2. A testcase that sets up Praefect in the inner test starts to run
   now. It will try to acquire the spawn token, which is currently
   blocked by (1).

3. The table-driven test cases are now unblocked, but because Go
   tests only allow a maximum number of concurrent tests to run at
   the same time, they are now blocked waiting on (2).

We thus have a deadlock: we can't return the Praefect spawn token as the subtests cannot run, and we cannot unblock a thread as we're waiting for a spawn token. The root cause of this issue is thus hidden shared state between all the tests, which is extremely fragile and hard to debug.
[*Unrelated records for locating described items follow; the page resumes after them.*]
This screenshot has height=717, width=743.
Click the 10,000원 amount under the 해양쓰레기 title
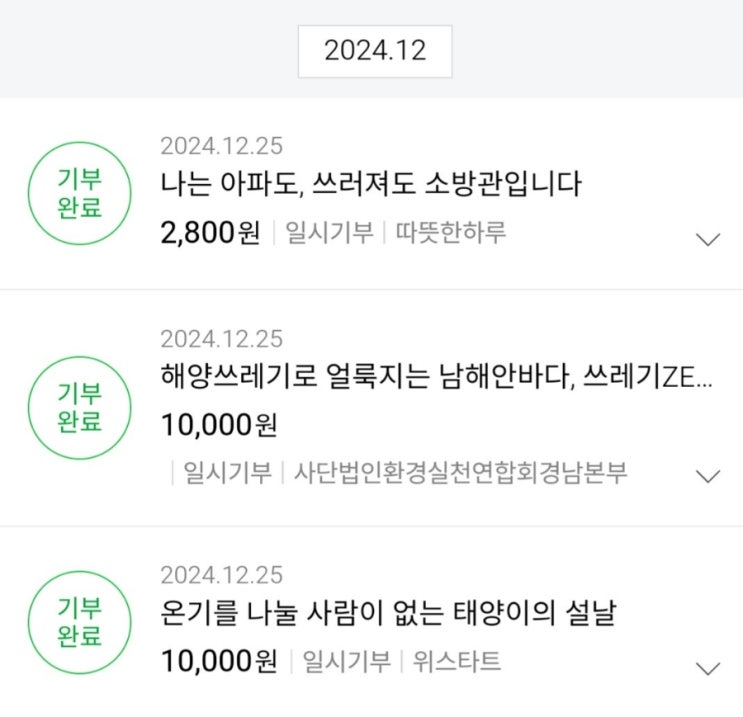[219, 425]
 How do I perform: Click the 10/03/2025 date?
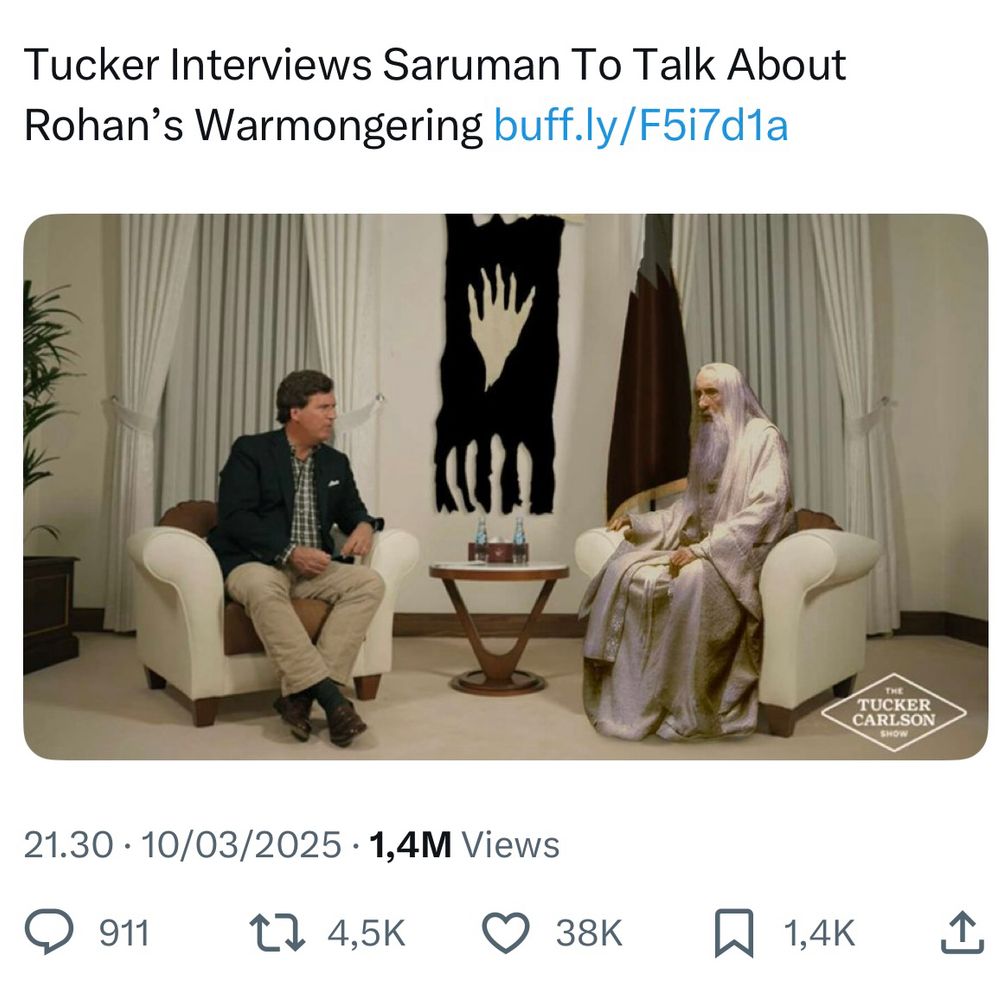click(x=241, y=845)
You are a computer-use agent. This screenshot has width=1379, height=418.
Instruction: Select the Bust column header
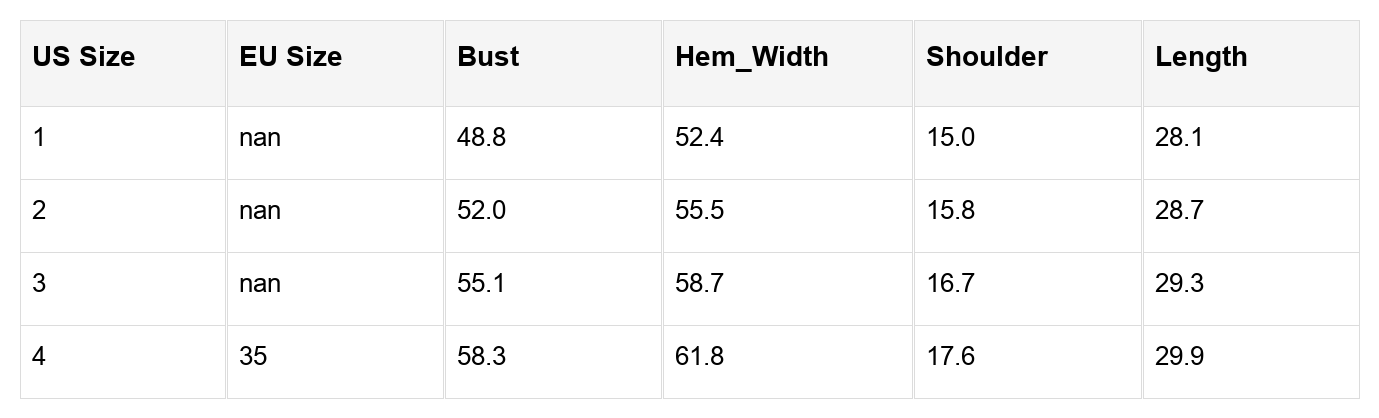click(488, 57)
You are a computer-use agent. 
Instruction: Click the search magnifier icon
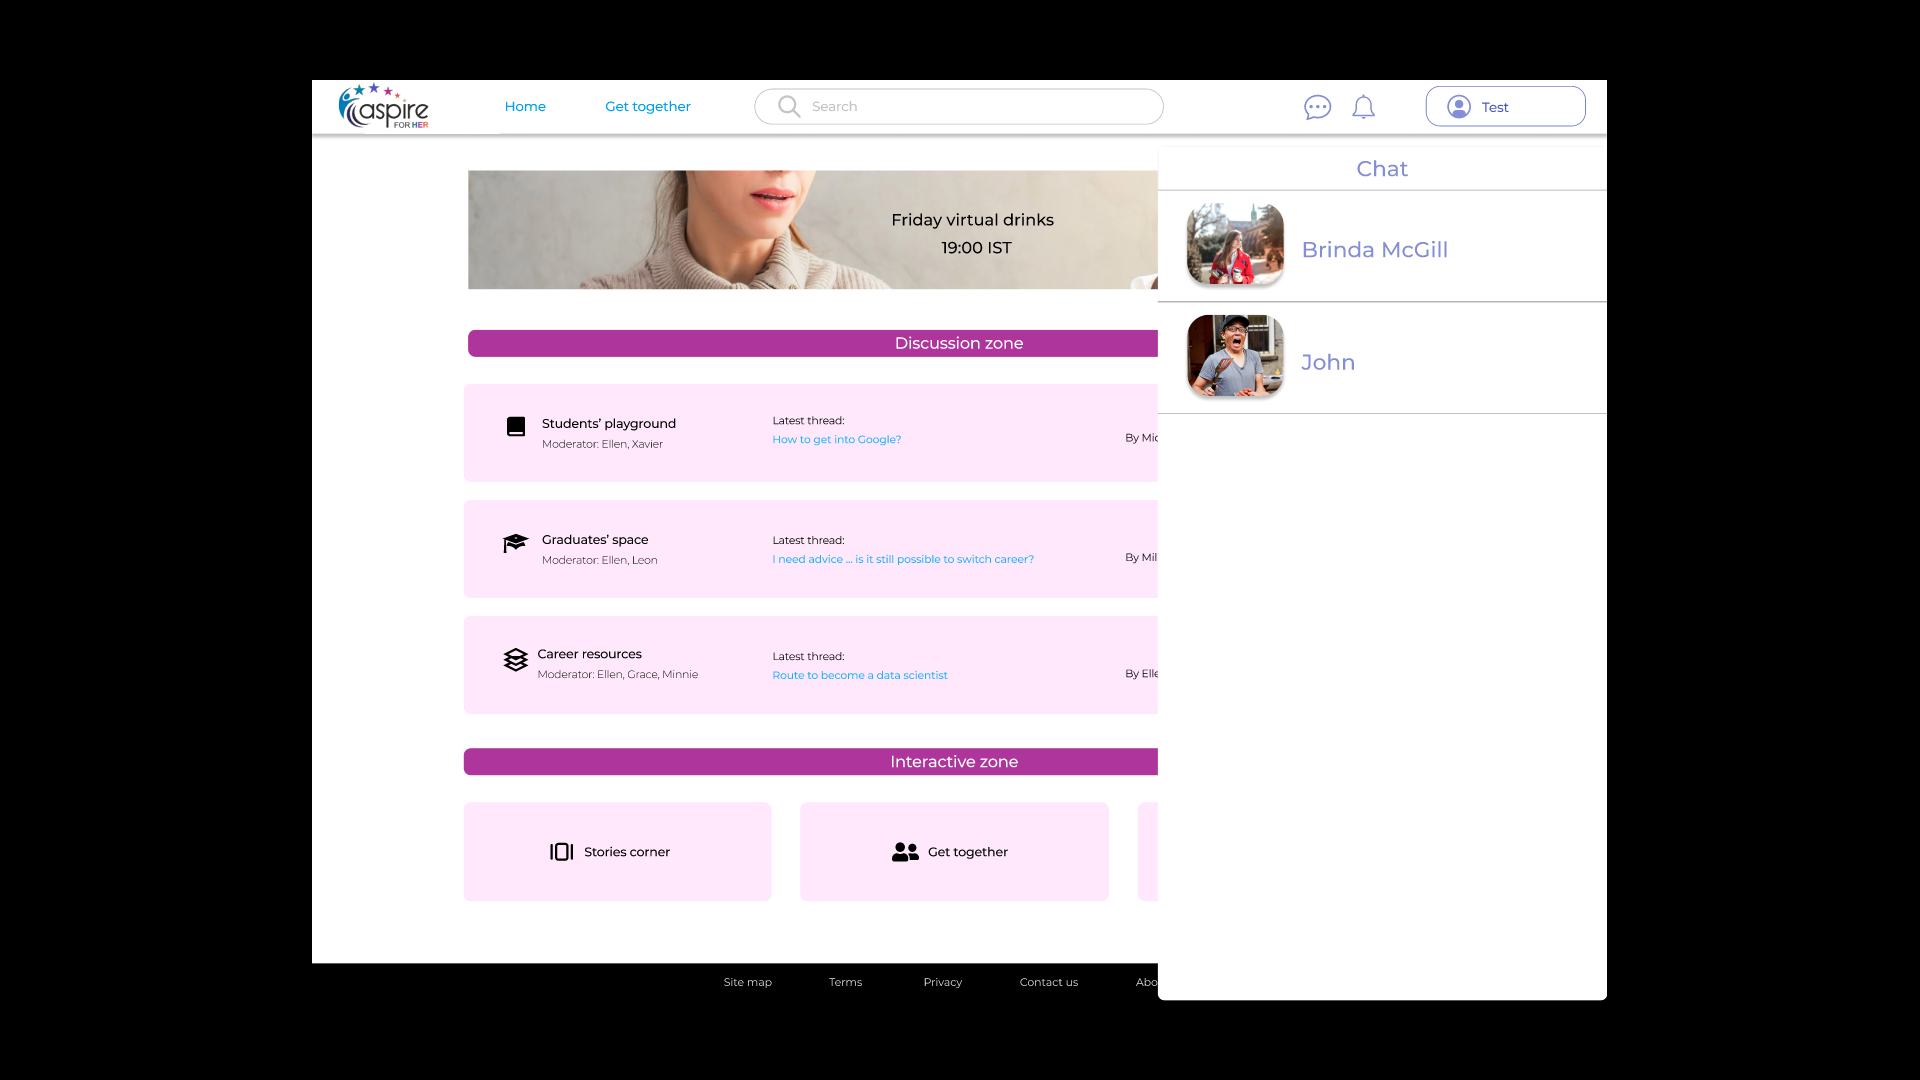[789, 107]
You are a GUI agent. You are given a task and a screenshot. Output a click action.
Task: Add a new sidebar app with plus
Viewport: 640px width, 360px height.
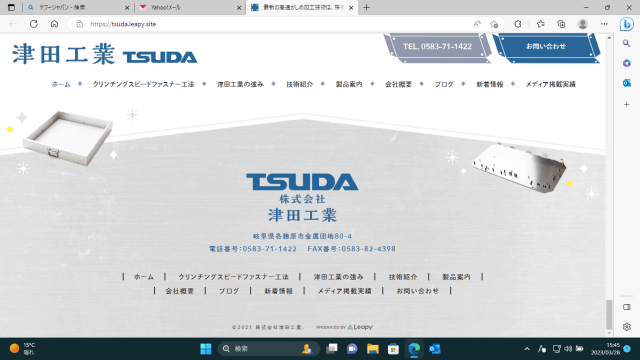pyautogui.click(x=627, y=104)
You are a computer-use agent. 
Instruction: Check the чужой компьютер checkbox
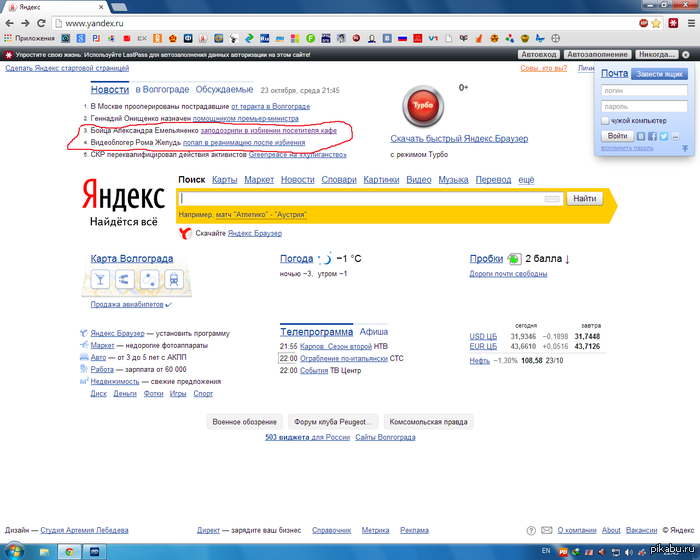click(605, 120)
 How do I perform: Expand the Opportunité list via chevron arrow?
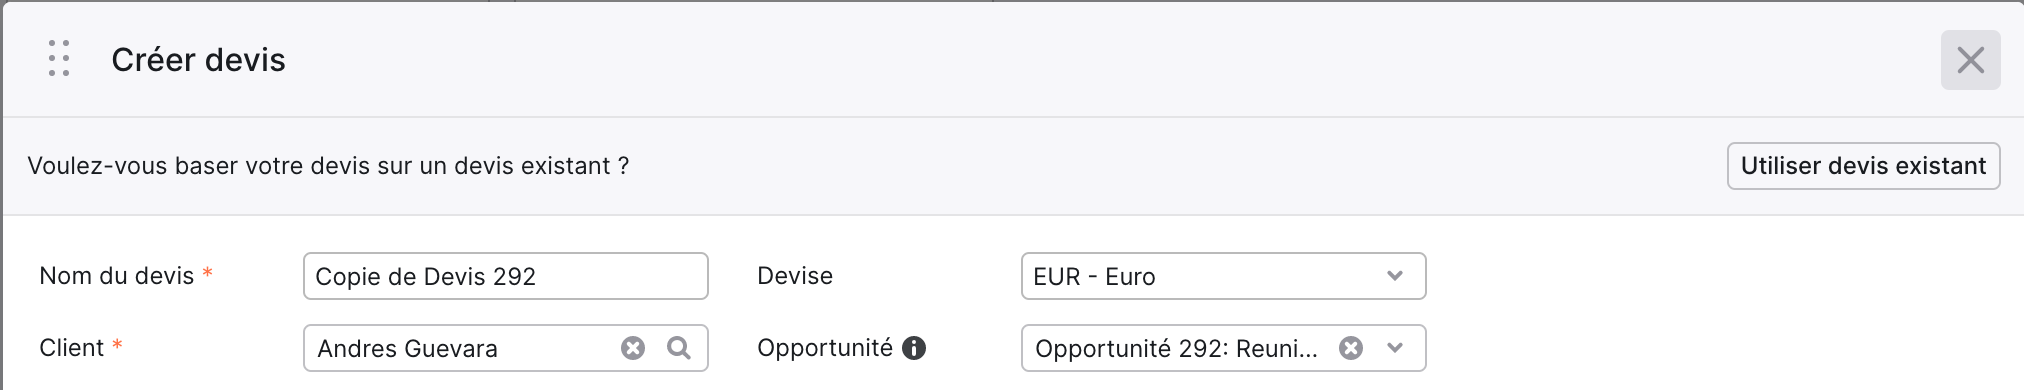(1395, 348)
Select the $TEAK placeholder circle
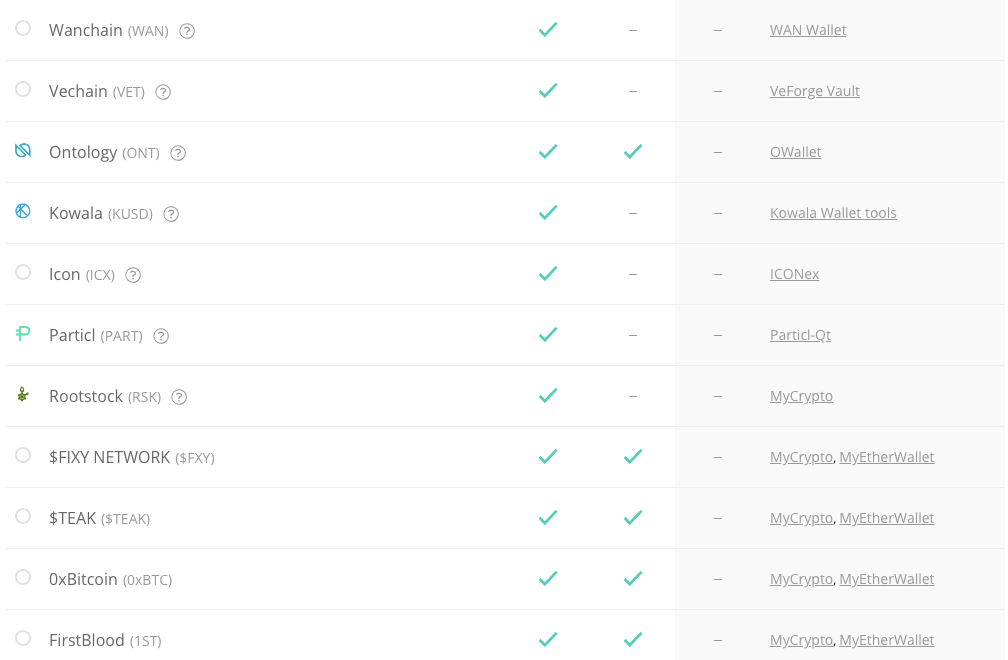1008x660 pixels. [23, 516]
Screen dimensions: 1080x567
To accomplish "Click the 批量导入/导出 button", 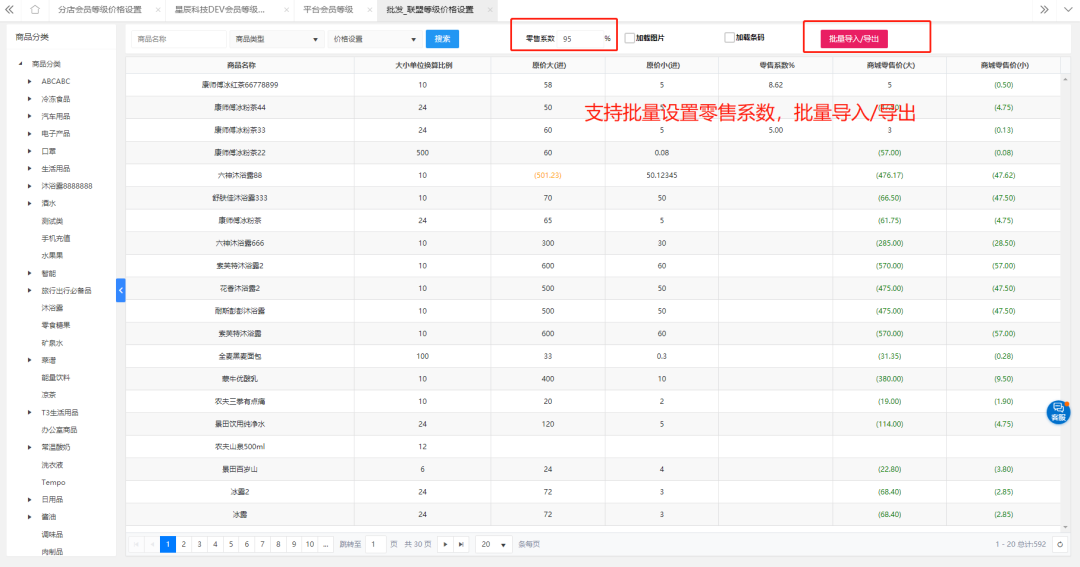I will 855,39.
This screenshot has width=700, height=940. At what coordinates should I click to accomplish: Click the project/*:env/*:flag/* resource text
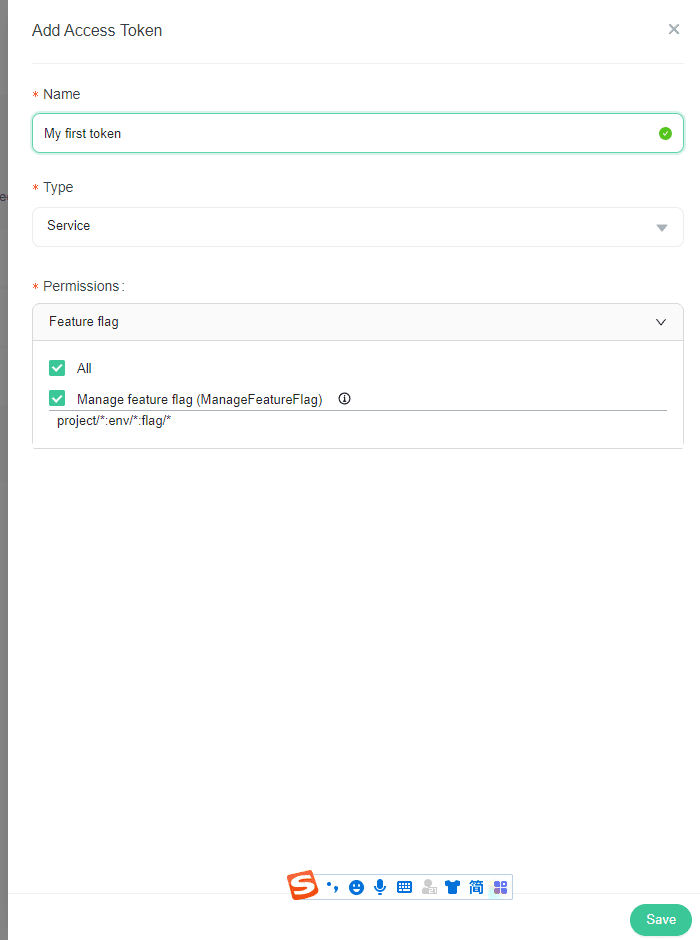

While we could play games and try to remove parallelization in a subset of tests, this feels like the wrong way to handle this issue as it would only increase the fragility of our test suite further. Instead, we get rid of the spawn token completely. While the original intent was to save on resources like e.g. the Postgres connection count, we have long since bumped the maximum allowed number of connections to somewhat accommodate for the fact that our tests may create many connections at the same time. Tests performed both locally and in our CI systems have not shown any issues around resource starvation until now.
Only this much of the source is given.